Consequentemente Leão I assumiu o título de Sumo Pontífice e de Papa em sentido
próprio. Logo após, os demais Papas começaram a usar as insígnias e a
indumentária imperial (a púrpura), a mitra, o trono dourado, o báculo, as
estolas, o pálio, a cobertura de ombros (mozeta), a formação dos palácios com
sua corte e a introdução de hábitos palacianos que perduram até os dias de hoje
nos cardeais e nos bispos, coisa que escandaliza não poucos cristãos que leem
nos Evangelhos que Jesus era um operário pobre e sem aparato. Então começou a
ficar claro que os hierarcas estão mais próximos do palácio de Herodes do que
da gruta de Belém.
Mas
há um fenômeno para nós de difícil compreensão: no afã de legitimar esta
transformação e de garantir o poder absoluto do Papa, forjou-se uma série de
documentos falsos. Primeiro, uma pretensa carta do Papa Clemente (+96),
sucessor de Pedro em Roma, dirigida a Tiago, irmão do Senhor, o grande pastor
de Jerusalém. Nela se dizia que Pedro, antes de morrer, determinara que ele,
Clemente, seria o único e legítimo sucessor. E evidentemente os demais que
viriam depois. Falsificação maior foi ainda a famosa Doação de Constantino, um
documento forjado na época de Leão I segundo o qual Constantino teria dado ao
Papa de Roma como doação todo Império Romano. Mais tarde, nas disputas com os
reis francos, se criou outra grande falsificação as Pseudodecretais de Isidoro
que reuniam falsos documentos e cartas como se viessem dos primeiros séculos
que reforçavam o primado jurídico do Papa de Roma. E tudo culminou com o Código
de Graciano no século XIII tido como base do direito canônico, mas que se
embasava em falsificações de leis e normas que reforçavam o poder central de
Roma, não obstante, cânones verdadeiros que circulavam pelas igrejas.
Logicamente,
tudo isso foi desmascarado mais tarde sem qualquer modificação no absolutismo
dos Papas. Mas é lamentável e um cristão adulto deve conhecer os ardis usados e
forjados para gestar um poder que está na contra-mão dos ideais de Jesus e que
obscurece o fascínio pela mensagem cristã, portadora de um novo tipo de
exercício do poder, serviçal e participativo.
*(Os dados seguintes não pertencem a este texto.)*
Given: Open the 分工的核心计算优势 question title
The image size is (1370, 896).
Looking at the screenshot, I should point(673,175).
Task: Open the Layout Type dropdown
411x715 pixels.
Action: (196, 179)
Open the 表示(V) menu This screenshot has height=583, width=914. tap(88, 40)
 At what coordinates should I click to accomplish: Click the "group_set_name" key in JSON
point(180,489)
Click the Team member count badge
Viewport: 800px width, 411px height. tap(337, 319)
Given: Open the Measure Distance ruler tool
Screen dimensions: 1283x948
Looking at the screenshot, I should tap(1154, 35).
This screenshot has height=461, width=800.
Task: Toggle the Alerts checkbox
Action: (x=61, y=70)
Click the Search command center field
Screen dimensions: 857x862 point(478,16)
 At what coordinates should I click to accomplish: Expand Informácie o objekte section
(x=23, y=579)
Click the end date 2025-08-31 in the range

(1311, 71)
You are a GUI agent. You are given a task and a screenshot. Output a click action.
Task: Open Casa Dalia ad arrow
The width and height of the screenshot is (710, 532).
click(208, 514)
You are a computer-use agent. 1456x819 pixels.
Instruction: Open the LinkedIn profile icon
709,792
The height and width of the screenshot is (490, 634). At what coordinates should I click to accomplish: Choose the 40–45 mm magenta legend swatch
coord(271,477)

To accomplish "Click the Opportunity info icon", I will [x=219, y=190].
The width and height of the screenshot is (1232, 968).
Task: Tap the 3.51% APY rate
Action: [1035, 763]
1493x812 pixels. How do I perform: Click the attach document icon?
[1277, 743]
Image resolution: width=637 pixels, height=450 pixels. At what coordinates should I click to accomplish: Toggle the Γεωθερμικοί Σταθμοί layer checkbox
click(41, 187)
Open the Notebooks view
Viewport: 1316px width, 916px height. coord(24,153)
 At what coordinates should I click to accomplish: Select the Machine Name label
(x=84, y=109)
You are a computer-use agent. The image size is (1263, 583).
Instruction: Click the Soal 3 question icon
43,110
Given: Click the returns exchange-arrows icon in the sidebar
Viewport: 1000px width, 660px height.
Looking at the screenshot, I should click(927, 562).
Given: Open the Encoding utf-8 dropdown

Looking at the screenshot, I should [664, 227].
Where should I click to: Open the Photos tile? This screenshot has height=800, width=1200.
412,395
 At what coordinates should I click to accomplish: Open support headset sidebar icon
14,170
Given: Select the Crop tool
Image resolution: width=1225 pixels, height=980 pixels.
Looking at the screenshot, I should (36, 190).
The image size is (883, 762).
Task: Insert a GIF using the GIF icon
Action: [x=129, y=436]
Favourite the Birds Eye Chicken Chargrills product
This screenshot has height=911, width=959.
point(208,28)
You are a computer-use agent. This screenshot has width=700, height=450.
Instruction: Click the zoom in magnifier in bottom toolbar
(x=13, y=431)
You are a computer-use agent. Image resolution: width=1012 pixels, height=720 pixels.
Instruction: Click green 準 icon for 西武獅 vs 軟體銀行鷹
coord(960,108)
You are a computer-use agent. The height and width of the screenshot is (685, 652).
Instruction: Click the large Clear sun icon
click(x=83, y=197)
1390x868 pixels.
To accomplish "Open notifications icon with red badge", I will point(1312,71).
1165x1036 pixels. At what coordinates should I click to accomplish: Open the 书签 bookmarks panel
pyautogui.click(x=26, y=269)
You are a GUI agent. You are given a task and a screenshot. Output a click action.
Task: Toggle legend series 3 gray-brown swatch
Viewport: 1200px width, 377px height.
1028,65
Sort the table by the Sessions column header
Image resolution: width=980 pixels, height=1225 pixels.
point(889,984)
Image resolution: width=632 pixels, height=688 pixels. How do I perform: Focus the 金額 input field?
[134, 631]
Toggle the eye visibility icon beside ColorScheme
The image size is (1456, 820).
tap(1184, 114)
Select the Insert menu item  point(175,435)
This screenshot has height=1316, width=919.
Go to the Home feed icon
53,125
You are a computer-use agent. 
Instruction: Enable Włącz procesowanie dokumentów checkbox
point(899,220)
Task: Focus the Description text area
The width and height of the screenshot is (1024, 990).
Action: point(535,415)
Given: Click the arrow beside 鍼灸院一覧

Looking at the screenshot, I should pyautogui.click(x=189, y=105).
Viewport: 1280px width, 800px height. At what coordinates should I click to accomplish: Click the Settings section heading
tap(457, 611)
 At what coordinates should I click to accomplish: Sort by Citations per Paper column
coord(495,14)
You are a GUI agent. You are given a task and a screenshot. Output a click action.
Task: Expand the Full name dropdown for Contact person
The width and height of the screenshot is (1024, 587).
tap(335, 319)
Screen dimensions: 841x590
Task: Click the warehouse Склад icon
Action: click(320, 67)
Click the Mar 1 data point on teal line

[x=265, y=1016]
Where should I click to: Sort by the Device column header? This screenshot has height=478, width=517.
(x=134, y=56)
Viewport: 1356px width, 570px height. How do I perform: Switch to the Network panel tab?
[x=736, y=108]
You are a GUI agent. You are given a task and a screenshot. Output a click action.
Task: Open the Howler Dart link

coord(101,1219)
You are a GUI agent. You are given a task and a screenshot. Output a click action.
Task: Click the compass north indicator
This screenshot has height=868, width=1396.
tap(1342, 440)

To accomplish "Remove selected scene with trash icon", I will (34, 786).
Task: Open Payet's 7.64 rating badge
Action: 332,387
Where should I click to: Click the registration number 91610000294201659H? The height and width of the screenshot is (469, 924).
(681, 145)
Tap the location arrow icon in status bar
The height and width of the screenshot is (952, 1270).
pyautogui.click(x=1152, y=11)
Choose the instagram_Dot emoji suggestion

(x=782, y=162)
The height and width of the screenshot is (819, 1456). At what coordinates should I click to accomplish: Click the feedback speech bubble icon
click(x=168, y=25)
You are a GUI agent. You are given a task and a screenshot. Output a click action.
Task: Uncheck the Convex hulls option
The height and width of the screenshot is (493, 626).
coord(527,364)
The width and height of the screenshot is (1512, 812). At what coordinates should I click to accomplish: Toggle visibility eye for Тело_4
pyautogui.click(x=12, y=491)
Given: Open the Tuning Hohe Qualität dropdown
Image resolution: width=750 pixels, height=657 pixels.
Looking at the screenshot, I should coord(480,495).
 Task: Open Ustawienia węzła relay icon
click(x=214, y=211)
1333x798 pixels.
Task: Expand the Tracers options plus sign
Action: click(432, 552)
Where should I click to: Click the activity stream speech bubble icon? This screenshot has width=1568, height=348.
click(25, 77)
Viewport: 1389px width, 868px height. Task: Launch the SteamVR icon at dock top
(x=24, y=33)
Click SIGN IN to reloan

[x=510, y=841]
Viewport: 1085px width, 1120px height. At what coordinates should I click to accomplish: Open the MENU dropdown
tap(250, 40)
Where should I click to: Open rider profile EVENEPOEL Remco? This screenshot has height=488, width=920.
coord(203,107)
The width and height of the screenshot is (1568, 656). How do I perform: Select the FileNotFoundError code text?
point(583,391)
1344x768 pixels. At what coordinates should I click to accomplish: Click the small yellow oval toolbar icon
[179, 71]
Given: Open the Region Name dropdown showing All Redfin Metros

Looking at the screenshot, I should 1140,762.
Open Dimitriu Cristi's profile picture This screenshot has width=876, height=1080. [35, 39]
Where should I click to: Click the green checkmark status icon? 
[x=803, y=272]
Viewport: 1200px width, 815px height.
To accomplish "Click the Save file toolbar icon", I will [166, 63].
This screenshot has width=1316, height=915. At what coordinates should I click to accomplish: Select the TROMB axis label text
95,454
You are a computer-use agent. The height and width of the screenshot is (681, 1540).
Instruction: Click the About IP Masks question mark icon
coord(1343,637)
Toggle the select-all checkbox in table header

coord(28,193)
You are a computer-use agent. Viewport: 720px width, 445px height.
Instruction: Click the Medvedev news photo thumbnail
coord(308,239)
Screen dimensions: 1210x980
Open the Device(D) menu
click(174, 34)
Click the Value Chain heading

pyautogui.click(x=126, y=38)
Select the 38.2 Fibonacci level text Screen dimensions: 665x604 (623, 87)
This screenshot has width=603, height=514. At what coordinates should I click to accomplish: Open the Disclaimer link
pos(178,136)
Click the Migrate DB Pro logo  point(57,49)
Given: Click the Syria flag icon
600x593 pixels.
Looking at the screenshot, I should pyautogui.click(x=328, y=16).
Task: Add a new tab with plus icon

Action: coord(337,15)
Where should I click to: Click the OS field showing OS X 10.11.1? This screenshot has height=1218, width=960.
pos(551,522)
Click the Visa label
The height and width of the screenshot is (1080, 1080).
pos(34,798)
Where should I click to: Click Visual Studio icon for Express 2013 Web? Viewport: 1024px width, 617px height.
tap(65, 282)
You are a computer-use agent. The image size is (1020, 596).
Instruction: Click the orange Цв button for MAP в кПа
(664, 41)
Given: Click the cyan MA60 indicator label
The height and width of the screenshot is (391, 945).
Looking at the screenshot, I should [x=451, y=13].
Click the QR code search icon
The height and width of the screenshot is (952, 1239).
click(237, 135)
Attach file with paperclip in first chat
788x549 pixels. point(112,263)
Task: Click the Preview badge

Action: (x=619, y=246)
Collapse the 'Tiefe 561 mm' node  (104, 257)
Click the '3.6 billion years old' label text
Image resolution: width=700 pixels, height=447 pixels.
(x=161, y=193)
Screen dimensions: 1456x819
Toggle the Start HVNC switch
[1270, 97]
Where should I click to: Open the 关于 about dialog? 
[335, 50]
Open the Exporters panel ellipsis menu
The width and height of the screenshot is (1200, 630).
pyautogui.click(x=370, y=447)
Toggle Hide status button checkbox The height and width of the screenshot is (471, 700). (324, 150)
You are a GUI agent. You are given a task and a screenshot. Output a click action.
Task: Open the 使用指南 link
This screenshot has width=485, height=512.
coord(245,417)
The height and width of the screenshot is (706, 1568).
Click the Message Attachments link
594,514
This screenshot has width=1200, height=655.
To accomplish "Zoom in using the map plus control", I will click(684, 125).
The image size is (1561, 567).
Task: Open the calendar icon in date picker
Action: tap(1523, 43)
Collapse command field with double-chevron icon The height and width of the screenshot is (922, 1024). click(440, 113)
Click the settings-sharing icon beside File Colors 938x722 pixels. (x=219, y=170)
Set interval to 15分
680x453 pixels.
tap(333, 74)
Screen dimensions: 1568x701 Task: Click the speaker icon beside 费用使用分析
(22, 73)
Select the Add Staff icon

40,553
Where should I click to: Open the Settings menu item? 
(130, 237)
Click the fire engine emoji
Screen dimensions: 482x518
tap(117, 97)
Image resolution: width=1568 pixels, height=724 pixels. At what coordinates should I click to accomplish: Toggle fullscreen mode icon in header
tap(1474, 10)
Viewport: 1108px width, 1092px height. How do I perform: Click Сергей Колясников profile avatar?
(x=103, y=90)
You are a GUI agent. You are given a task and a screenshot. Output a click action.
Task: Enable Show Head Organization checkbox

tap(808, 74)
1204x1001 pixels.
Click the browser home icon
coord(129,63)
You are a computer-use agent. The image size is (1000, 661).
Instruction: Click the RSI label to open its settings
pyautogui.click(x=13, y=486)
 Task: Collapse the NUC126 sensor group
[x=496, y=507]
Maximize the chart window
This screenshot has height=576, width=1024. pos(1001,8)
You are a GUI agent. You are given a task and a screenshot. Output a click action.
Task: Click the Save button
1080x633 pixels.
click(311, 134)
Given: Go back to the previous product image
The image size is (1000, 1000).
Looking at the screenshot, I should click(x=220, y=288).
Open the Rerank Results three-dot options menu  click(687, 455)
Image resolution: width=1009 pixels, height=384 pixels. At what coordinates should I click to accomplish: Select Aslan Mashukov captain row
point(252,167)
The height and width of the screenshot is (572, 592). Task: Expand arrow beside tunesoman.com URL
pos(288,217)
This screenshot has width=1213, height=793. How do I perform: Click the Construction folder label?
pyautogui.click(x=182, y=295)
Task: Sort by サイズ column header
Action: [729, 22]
Verificou-se posteriormente um crescendo no poder
dos Papas: Gregório VII (+1085) em seu Dictatus Papae ("a ditadura do
Papa") se autoproclamou senhor absoluto da Igreja e do mundo; Inocêncio
III (+1216) se anunciou como vigário-representante de Cristo e por fim,
Inocêncio IV(+1254) se arvorou em representante de Deus. Como tal, sob Pio IX
em 1870, o Papa foi proclamado infalível em campo de doutrina e moral.
Curiosamente, todos estes excessos nunca foram retratados e corrigidos pela
Igreja hierárquica. Eles continuam valendo para escândalo dos que ainda creem
no Nazareno pobre, humilde artesão e camponês mediterrâneo, perseguido, executado
na cruz e ressuscitado para se insurgir contra toda busca de poder e mais poder
mesmo dentro da Igreja. Essa compreensão comete um esquecimento imperdoável: os
verdadeiros vigários-representantes de Cristo, segundo o Evangelho (Mt 25,45)
são os pobres, os sedentos e os famintos.